>>>

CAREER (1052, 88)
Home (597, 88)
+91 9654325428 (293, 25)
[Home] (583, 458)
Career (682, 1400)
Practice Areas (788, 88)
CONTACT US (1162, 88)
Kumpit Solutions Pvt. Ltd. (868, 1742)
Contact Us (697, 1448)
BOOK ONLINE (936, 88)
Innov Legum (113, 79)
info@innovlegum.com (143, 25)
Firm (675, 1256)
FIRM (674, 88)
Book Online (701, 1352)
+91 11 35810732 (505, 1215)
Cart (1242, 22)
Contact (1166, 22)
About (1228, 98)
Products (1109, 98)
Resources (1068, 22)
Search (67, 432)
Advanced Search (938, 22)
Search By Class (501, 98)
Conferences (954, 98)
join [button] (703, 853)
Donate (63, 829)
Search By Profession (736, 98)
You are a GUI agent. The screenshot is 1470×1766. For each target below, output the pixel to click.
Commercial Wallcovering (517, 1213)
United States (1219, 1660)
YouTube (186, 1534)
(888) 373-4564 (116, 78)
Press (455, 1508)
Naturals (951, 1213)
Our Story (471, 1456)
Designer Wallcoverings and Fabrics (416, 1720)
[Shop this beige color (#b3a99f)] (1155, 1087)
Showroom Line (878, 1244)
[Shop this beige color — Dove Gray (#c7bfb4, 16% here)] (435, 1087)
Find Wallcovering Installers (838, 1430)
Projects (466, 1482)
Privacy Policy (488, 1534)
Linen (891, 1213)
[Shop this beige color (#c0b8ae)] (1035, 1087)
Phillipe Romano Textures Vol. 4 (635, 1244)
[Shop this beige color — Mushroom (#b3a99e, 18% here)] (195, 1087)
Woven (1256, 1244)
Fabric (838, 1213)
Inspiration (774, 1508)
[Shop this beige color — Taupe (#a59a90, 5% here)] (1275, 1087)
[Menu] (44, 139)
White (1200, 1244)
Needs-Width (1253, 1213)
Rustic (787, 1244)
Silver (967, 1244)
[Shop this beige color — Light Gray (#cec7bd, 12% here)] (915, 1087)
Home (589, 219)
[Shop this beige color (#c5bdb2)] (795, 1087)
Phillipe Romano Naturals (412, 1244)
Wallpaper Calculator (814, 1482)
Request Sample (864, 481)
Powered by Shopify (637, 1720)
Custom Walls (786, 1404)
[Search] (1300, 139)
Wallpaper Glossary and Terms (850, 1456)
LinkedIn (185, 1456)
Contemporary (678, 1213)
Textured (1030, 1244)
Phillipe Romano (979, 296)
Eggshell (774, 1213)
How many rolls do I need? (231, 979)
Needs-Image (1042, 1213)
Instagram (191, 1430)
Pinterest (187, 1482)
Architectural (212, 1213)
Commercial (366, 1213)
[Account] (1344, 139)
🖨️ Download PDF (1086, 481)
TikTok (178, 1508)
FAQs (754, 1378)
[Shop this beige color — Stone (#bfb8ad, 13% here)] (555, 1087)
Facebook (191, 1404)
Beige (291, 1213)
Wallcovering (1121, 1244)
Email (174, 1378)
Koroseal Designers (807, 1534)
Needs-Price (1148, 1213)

<<<

→ THE PROBLEM: Exactly the lines from the one containing "Request Sample (864, 481)" through the final line of the records above are needed, copied word for word.

→ SOLUTION TO THIS PROBLEM:
Request Sample (864, 481)
Powered by Shopify (637, 1720)
Custom Walls (786, 1404)
[Search] (1300, 139)
Wallpaper Glossary and Terms (850, 1456)
LinkedIn (185, 1456)
Contemporary (678, 1213)
Textured (1030, 1244)
Phillipe Romano (979, 296)
Eggshell (774, 1213)
How many rolls do I need? (231, 979)
Needs-Image (1042, 1213)
Instagram (191, 1430)
Pinterest (187, 1482)
Architectural (212, 1213)
Commercial (366, 1213)
[Account] (1344, 139)
🖨️ Download PDF (1086, 481)
TikTok (178, 1508)
FAQs (754, 1378)
[Shop this beige color — Stone (#bfb8ad, 13% here)] (555, 1087)
Facebook (191, 1404)
Beige (291, 1213)
Wallcovering (1121, 1244)
Email (174, 1378)
Koroseal Designers (807, 1534)
Needs-Price (1148, 1213)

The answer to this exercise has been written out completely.